Distilleries Bring Them by the Barrel
image via High West
Besides the distilleries and retailers selling pre-mixed and aged cocktails, many sell their fixings, such as the barrels themselves, as well as bitters or other secondary ingredients.
High West Distillery has sold their 36th Vote Barreled Manhattans and The Barreled Boulevardier for some time now. They age the cocktails for several months in 53-gallon barrels that used to hold rye. Justin Lew, VP of Marketing at High West told me via email that they do taste the spirits while they age, but that since they’ve been doing this for a while, they have a good sense of the outcome.
“We think barreled cocktails are a fun way to innovate within the whiskey world. They showcase our blending ability—plus they are really delicious,” says Lew. “Freshly made cocktails are fantastic, and our barrel-aged cocktails are not a replacement. We think they provide a deliciously different take on the cocktail. Barrel aging mellows the mix, adds layers of flavors, and softens the edges of a cocktail,” he says.
Jefferson’s sells a barreled “Perfect” (using dry and sweet vermouth) Manhattan, adding previously barreled Spiced Black Cherry bitters, and aging that brew in oak for several months. I do like a Perfect Manhattan, though I gravitate to the standard, sweeter side.
Ohio’s Watershed Distillery sells a pre-mixed Old Fashioned (which is sweetened/spiced by “the best Ohio cherry juice”). They make no mention of aging the cocktails in barrels, which is the case with a couple of other distilleries who simply bottle and sell. You can now see pre-mixed cocktails (some barreled, some not) in hipper bars these days, often tempered with house-made fruit infusions and bitters.

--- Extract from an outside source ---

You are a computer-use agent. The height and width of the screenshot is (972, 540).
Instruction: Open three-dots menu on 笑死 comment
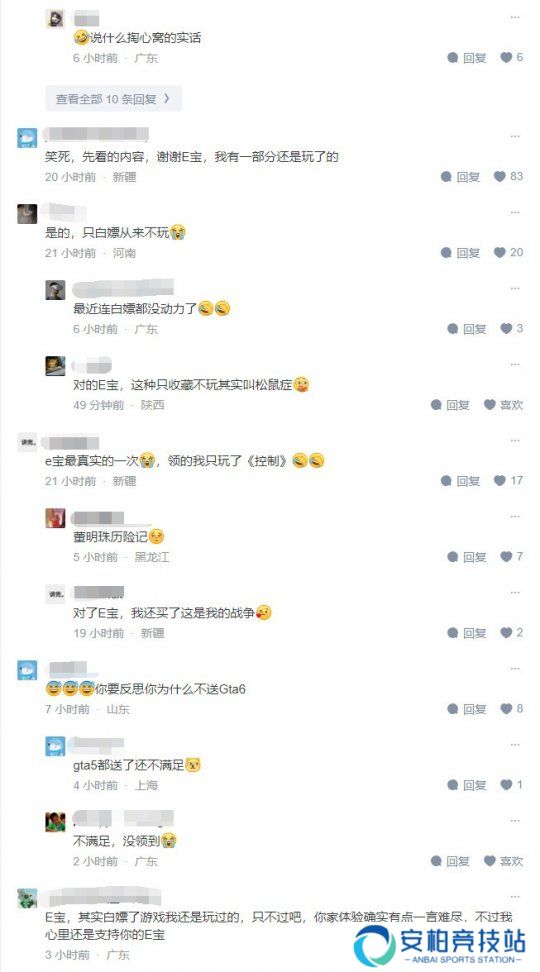[515, 136]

Union Horse sells barrels, as well as barreling instructions and recipes (and of course, whiskey). They suggest four to six weeks in the barrel, depending on how much oak/tannin/vanillin flavor you seek in a whiskey drink. The joy of you being the barrelmaster is, you can try some sample tastes a week or so apart to see how your blend is moving along.
Though classic cocktails like the Manhattan, Boulevardier and Old Fashioned are commonly available as a barreled spirit, you’ll also find some outliers in the bunch, like the Peanut Butter and Jam Old Fashioned available from the Master of Malt, along with a number of other pre-mixed peculiarities. There’s a mad scientist in every bar, I suppose.
Speaking of mad scientists, I admit to the label myself. A few years ago, I bought my girlfriend Alice a three-liter, medium-char barrel from Tuthilltown Spirits, who also sell—besides great whiskey—various bitters, mixers and cherries. We’ve barreled cocktails four times now. The results have always been good, though I did think a batch of Manhattans that I left in there for two months had too much oak.
Right now, we’re two weeks into a batch of Boulevardiers, and from tasting them a few days ago, they are coming along nicely. Since I often go a few months in between a barreling, I have to soak the barrel overnight in a tub to make the staves swell again to a good seal. I also rinse the barrel, which will produce water darkened with loose char and wood bits.
A lot of recipes for Boulevardiers use a 1/1/1 mix of the whiskey, sweet vermouth and a “big” bitter, like Campari, but I usually go for a 1.5 on the whiskey side, because, whiskey is wonderful, after all.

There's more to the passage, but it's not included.